--- What needs to be done ---
Give every line of the material below as a JSON list of strings, one string per line, and leave out blank lines and the pictures.
* BEGIN Excerpted records *
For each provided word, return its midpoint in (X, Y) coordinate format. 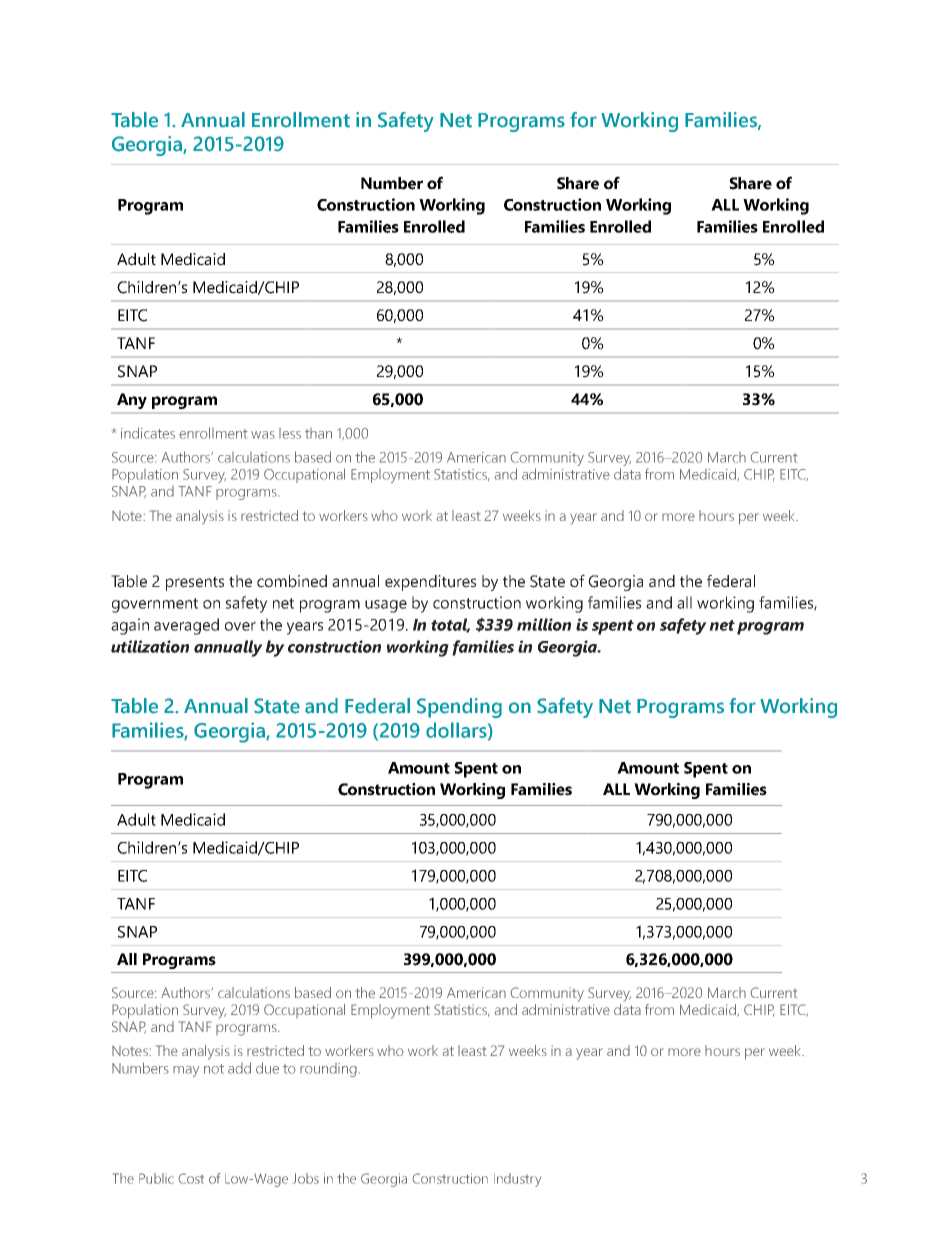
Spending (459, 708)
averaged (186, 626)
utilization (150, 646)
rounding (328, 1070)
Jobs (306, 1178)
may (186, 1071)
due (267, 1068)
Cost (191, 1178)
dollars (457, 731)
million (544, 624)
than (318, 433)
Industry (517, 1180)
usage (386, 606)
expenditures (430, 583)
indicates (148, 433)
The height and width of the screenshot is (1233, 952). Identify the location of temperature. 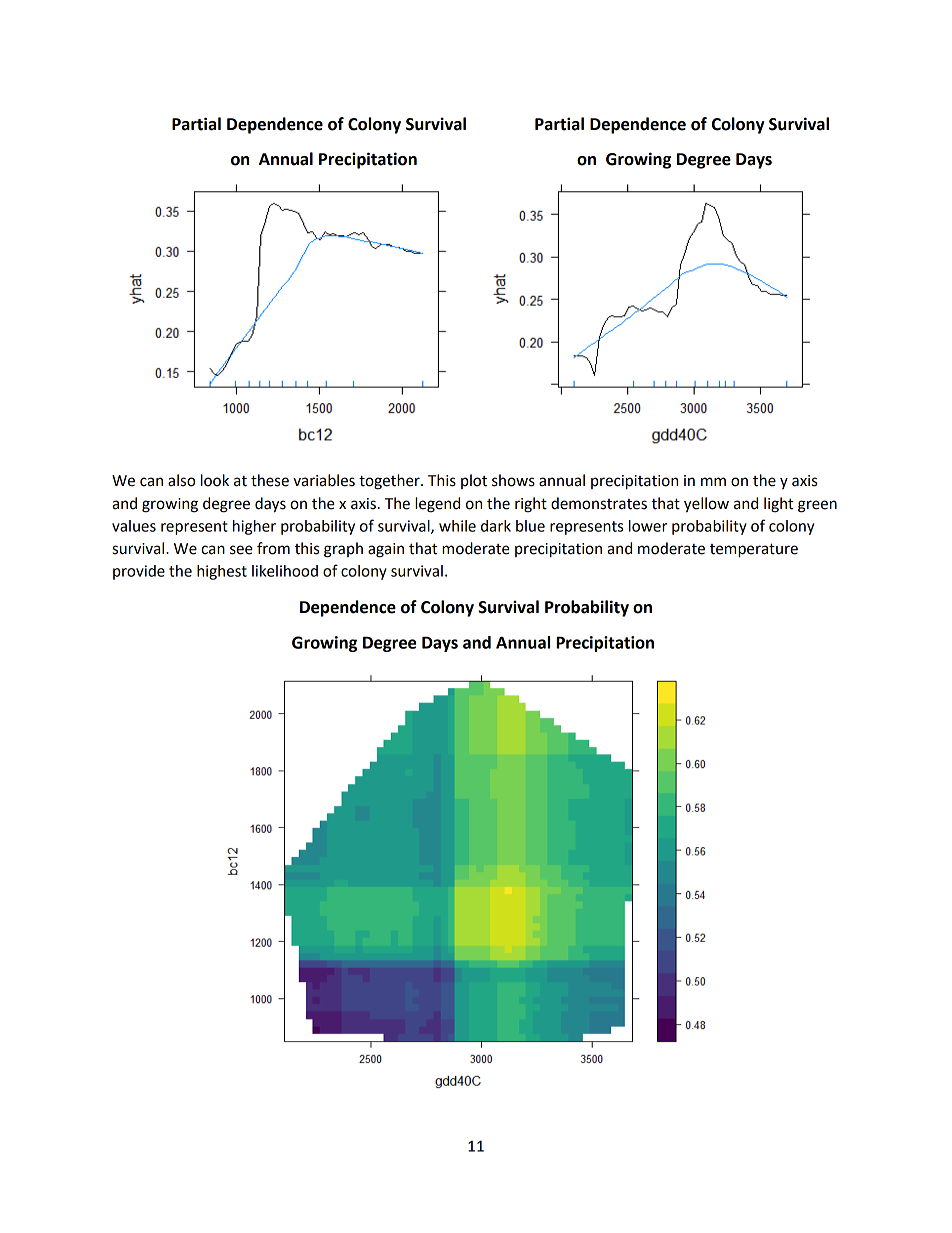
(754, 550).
* END Excerpted records *
--- Correct result ---
[
  "For each provided word, return its midpoint in (X, Y) coordinate format. ",
  "Spending (459, 708)",
  "averaged (186, 626)",
  "utilization (150, 646)",
  "rounding (328, 1070)",
  "Jobs (306, 1178)",
  "may (186, 1071)",
  "due (267, 1068)",
  "Cost (191, 1178)",
  "dollars (457, 731)",
  "million (544, 624)",
  "than (318, 433)",
  "Industry (517, 1180)",
  "usage (386, 606)",
  "expenditures (430, 583)",
  "indicates (148, 433)",
  "The height and width of the screenshot is (1233, 952). Identify the location of temperature. ",
  "(754, 550)."
]